Rising cost pressures to stunt JSE-listed gold shares while gold price drifts

Gold doré

SOUTH African gold shares may be in for sticky start this year with the metal’s price forecast to be range-bound whilst mining inflation and pressure on companies to grow their operations raises costs.

Arnold van Graan, an analyst for Nedbank Securities said in a recent report that gold was “in a strange place” as the prospect of inflation provided some upward pressure but a reduction in stimulus initiatives were simultaneously holding it back.

The metal would trade range-bound at the $1,800 per ounce level, he said.
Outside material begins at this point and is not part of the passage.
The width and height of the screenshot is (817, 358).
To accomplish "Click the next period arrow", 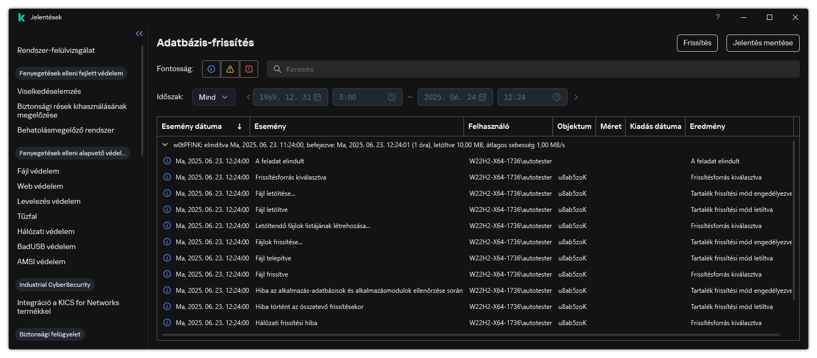I will click(x=576, y=97).
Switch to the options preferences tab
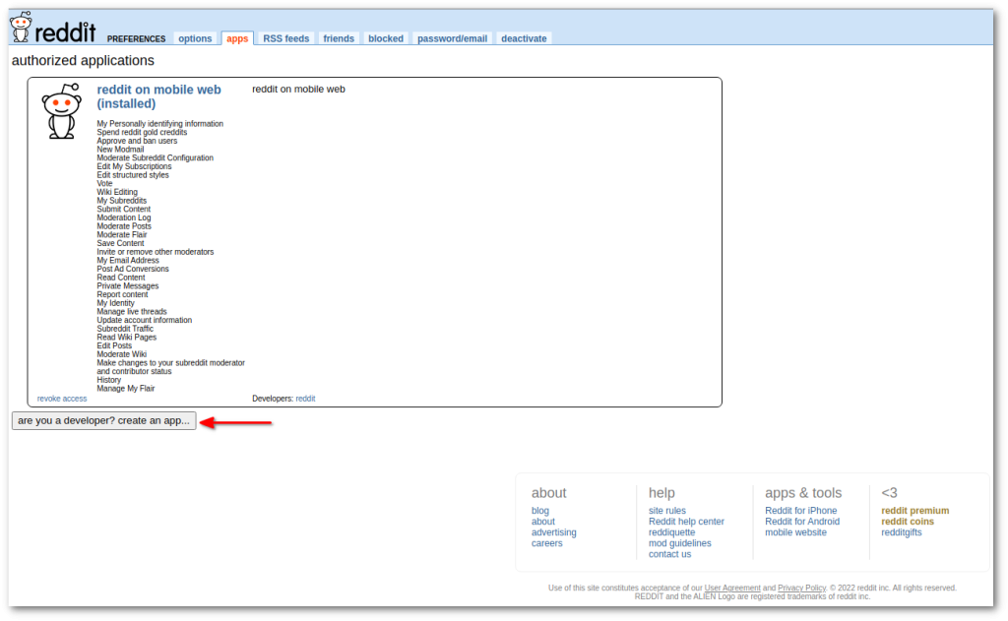 click(x=194, y=38)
Set against this, Johannesburg-listed gold shares would feel the impact of higher all-in sustaining costs (AISC) – a trend that began last year.
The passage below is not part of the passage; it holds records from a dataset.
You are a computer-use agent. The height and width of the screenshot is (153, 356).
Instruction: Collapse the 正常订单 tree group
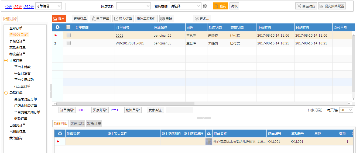6,61
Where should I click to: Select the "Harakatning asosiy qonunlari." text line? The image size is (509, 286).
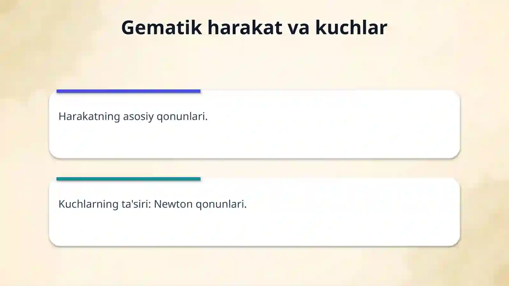[x=133, y=117]
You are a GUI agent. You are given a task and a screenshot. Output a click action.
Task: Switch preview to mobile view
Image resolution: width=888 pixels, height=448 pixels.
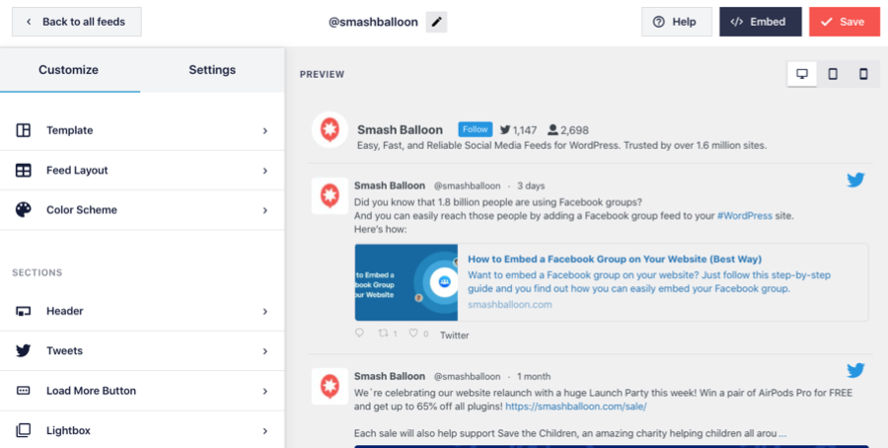863,74
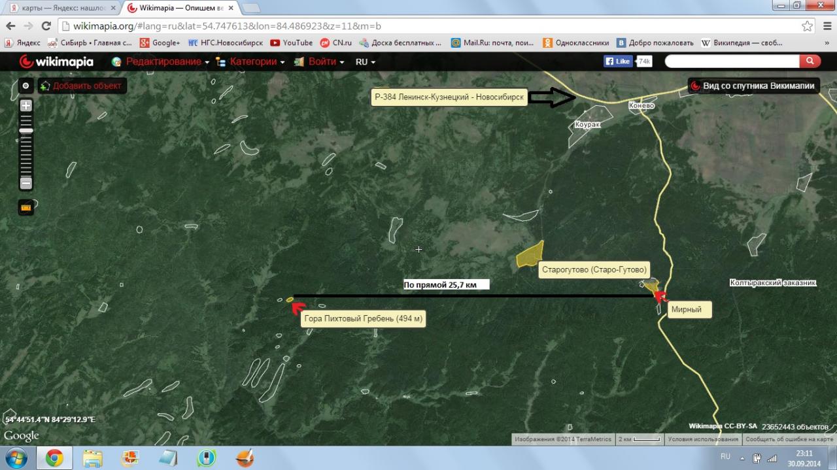This screenshot has height=470, width=837.
Task: Click the red search magnifier button
Action: point(809,61)
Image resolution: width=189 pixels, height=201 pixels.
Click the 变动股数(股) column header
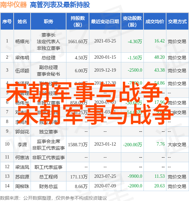[132, 21]
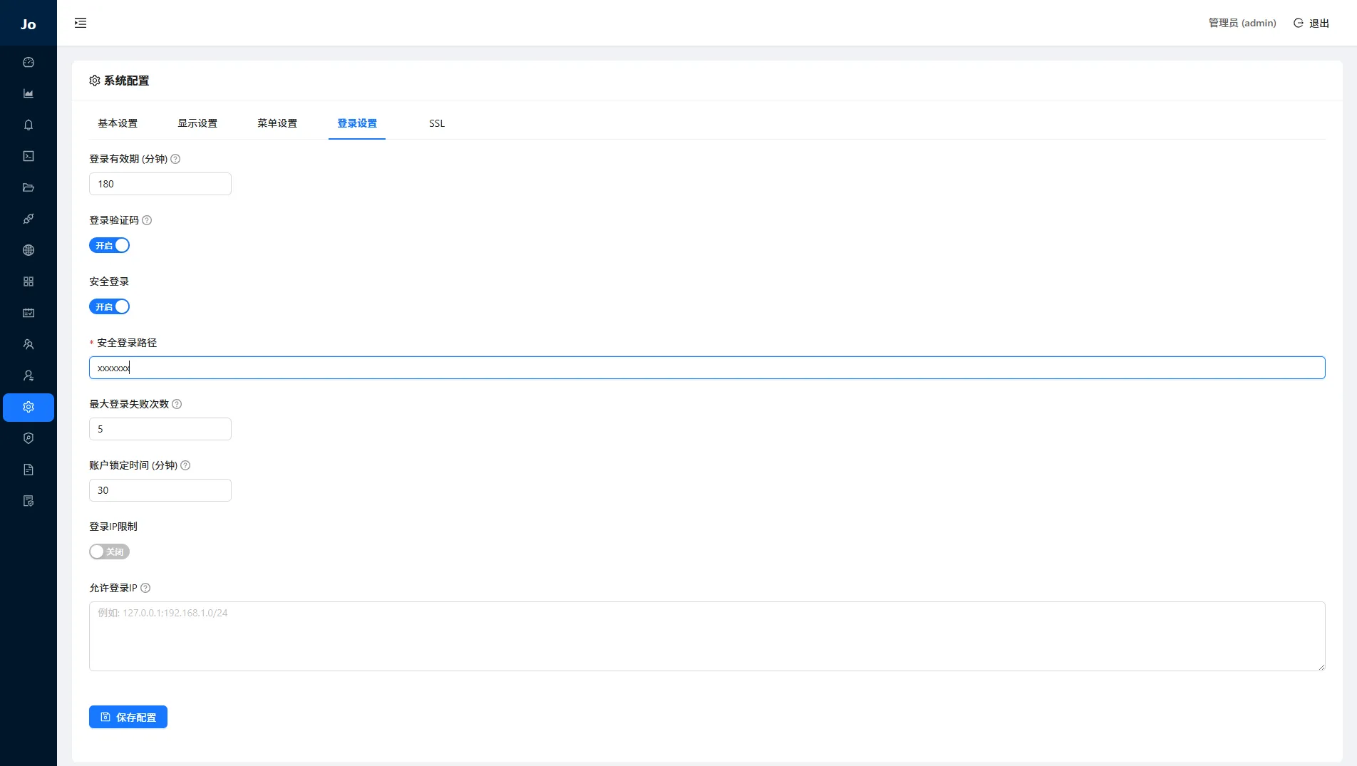Screen dimensions: 1357x766
Task: Click the 允许登录IP text area
Action: coord(706,636)
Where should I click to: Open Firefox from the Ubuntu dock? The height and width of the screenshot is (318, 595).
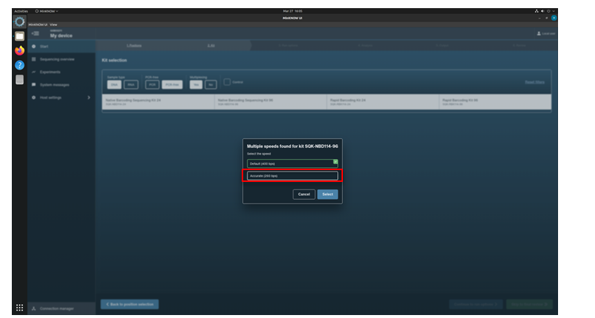coord(20,50)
“Cash costs, AISC and AIC (all-in costs) have risen sharply in recent quarters on the back of Covid-19-related expenses, supply-chain disruptions and other sector-wide inflationary pressure.
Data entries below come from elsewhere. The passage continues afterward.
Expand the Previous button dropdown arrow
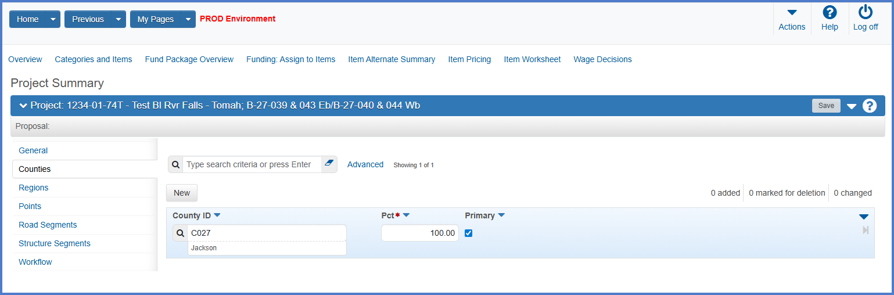This screenshot has width=894, height=295. tap(119, 19)
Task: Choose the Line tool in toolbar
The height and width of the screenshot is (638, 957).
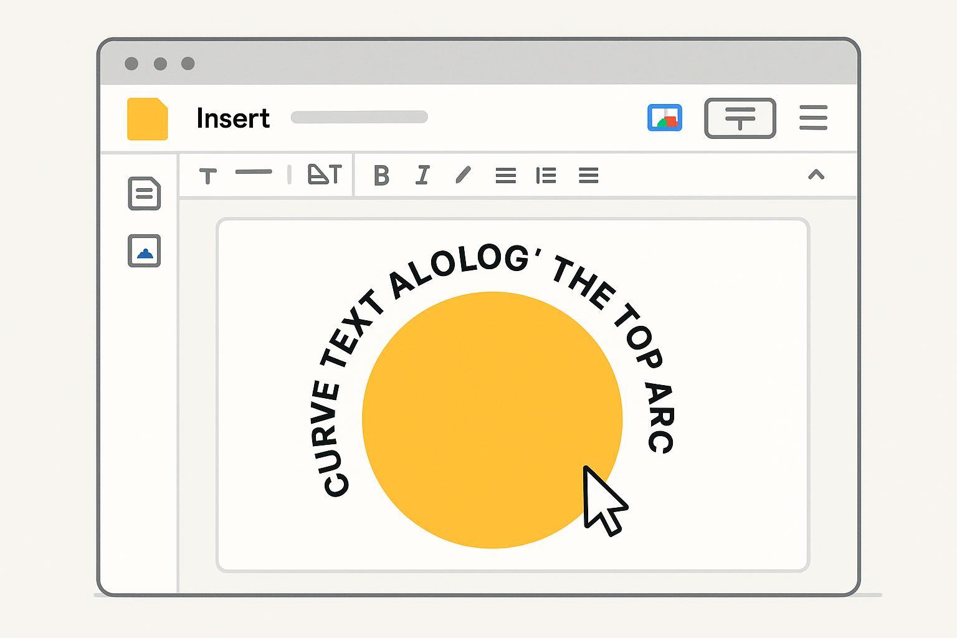Action: 254,172
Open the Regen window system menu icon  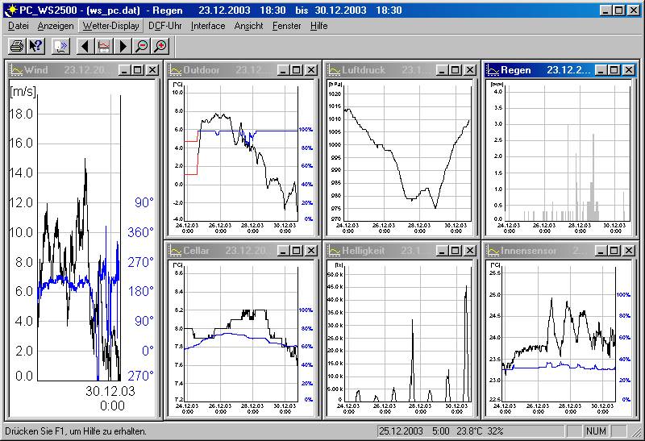pos(493,70)
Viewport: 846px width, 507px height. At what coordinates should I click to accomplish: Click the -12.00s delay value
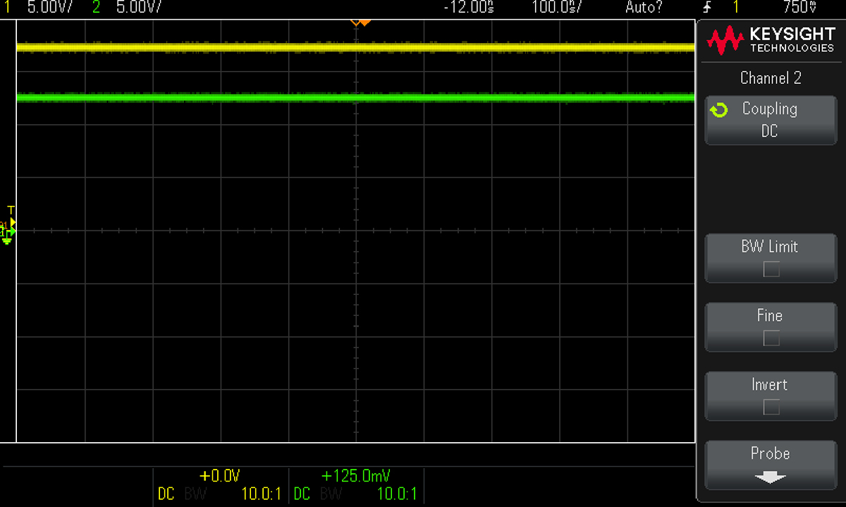click(469, 8)
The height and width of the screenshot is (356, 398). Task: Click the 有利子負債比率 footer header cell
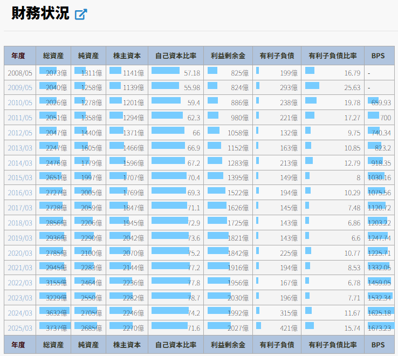pyautogui.click(x=332, y=345)
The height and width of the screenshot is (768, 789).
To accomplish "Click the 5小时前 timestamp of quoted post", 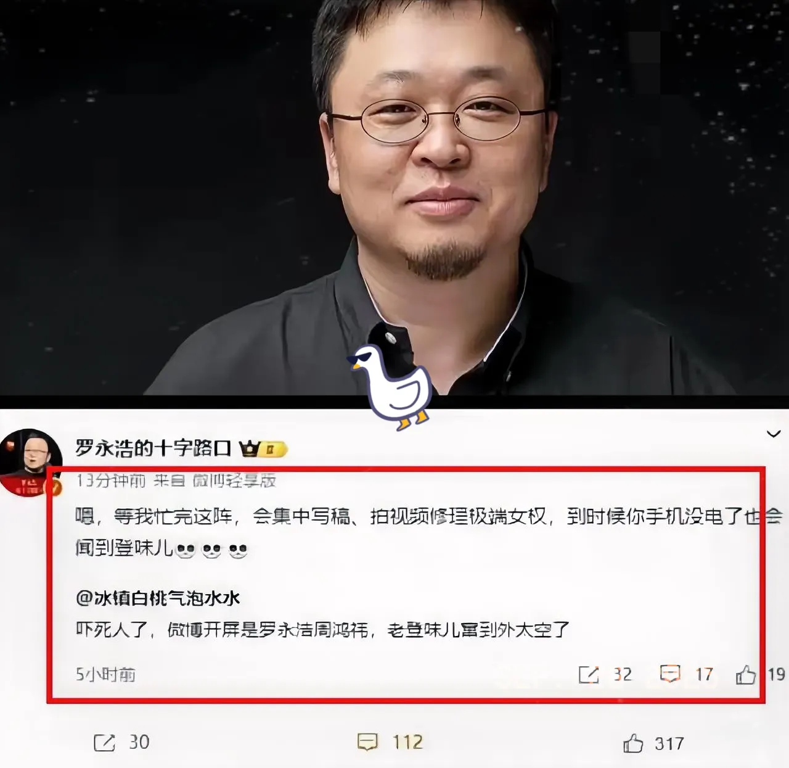I will pos(105,674).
“We expect cost pressure to rise further, fuelled by sector-wide input and labour cost inflation, and expect operational headwinds to lead to further margin erosion,” he said.

Gold companies were also shifting their focus towards growth with the spotlight fall on merger and acquisition activity again.

“Where producers do not have adequate growth opportunities in their portfolios, they could turn to M&A,” said Van Graan. “This could see capital allocation being shifted away from dividends to growth capex and M&A.

“These dynamics could continue to weigh on gold company valuations, and we are still of the view that the equities would underperform the gold price.”

Gold industry merger and acquisition activity last year totalled $21.3bn, the second highest ever in which an estimated 38 million ounces were acquired in 44 deals, according to research by Bank of America last week.

It added that more M&A was on the cards in the sector this year.

“Can it continue in 2022? It needs to, in our view. companies that don’t replace reserves risk (severe) derating and are likely to be consolidated(on the cheap) in our view,” said the bank’s analyst Michael Jalonen.

Van Graan said he was “not a buyer” of gold equities at the moment. “We also believe there is another quarter or two of downside in equities before the cycle turns.”

Nedbank Securities was neutral on gold but downgraded Pan African Resources and DRDGOLD to underweight from neutral whilst being overweight on Sibanye-Stillwater and AngloGold Ashanti with the latter benefiting from the restart of its Obuasi gold mine and potential impact of its new CEO, Alberto Calderon.